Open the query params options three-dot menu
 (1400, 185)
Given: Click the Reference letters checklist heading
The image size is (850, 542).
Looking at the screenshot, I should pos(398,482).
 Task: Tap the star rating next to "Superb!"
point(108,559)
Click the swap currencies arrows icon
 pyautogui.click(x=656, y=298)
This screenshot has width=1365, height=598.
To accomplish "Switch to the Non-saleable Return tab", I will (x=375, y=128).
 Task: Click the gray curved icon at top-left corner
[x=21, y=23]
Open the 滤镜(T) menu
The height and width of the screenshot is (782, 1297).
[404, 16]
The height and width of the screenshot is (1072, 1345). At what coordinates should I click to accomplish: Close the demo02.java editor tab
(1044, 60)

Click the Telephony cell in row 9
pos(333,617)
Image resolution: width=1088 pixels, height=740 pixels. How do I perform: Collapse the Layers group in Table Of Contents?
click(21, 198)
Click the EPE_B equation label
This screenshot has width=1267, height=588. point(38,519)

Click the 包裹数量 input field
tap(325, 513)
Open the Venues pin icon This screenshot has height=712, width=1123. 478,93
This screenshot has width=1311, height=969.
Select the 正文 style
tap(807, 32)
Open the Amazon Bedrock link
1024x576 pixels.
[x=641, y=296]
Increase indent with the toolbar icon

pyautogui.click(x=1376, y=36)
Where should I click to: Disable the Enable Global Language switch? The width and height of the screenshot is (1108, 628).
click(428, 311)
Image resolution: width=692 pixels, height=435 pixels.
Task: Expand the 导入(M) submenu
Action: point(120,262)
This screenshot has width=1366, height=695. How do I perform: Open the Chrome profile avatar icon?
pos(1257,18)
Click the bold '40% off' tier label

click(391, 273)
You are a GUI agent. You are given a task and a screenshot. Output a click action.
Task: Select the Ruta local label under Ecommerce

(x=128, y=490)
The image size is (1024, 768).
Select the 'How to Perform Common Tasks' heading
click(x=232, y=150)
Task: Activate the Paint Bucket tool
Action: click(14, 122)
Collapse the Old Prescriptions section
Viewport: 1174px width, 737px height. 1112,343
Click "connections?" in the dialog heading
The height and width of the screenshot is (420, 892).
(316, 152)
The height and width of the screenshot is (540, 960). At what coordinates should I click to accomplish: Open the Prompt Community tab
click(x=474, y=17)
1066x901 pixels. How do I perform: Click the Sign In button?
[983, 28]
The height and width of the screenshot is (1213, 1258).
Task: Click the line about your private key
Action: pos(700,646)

#####

Set down every entry exactly as given.

[ANSWER BOX]
Open the query params options three-dot menu
 (1400, 185)
Given: Click the Reference letters checklist heading
The image size is (850, 542).
Looking at the screenshot, I should pos(398,482).
 Task: Tap the star rating next to "Superb!"
point(108,559)
Click the swap currencies arrows icon
 pyautogui.click(x=656, y=298)
This screenshot has width=1365, height=598.
To accomplish "Switch to the Non-saleable Return tab", I will (x=375, y=128).
 Task: Click the gray curved icon at top-left corner
[x=21, y=23]
Open the 滤镜(T) menu
The height and width of the screenshot is (782, 1297).
[404, 16]
The height and width of the screenshot is (1072, 1345). At what coordinates should I click to accomplish: Close the demo02.java editor tab
(1044, 60)

Click the Telephony cell in row 9
pos(333,617)
Image resolution: width=1088 pixels, height=740 pixels. How do I perform: Collapse the Layers group in Table Of Contents?
click(21, 198)
Click the EPE_B equation label
This screenshot has width=1267, height=588. point(38,519)

Click the 包裹数量 input field
tap(325, 513)
Open the Venues pin icon This screenshot has height=712, width=1123. 478,93
This screenshot has width=1311, height=969.
Select the 正文 style
tap(807, 32)
Open the Amazon Bedrock link
1024x576 pixels.
[x=641, y=296]
Increase indent with the toolbar icon

pyautogui.click(x=1376, y=36)
Where should I click to: Disable the Enable Global Language switch? The width and height of the screenshot is (1108, 628).
click(428, 311)
Image resolution: width=692 pixels, height=435 pixels.
Task: Expand the 导入(M) submenu
Action: point(120,262)
This screenshot has width=1366, height=695. How do I perform: Open the Chrome profile avatar icon?
pos(1257,18)
Click the bold '40% off' tier label

click(391, 273)
You are a GUI agent. You are given a task and a screenshot. Output a click action.
Task: Select the Ruta local label under Ecommerce

(x=128, y=490)
The image size is (1024, 768).
Select the 'How to Perform Common Tasks' heading
click(x=232, y=150)
Task: Activate the Paint Bucket tool
Action: click(14, 122)
Collapse the Old Prescriptions section
Viewport: 1174px width, 737px height. 1112,343
Click "connections?" in the dialog heading
The height and width of the screenshot is (420, 892).
(316, 152)
The height and width of the screenshot is (540, 960). At what coordinates should I click to accomplish: Open the Prompt Community tab
click(x=474, y=17)
1066x901 pixels. How do I perform: Click the Sign In button?
[983, 28]
The height and width of the screenshot is (1213, 1258).
Task: Click the line about your private key
Action: pos(700,646)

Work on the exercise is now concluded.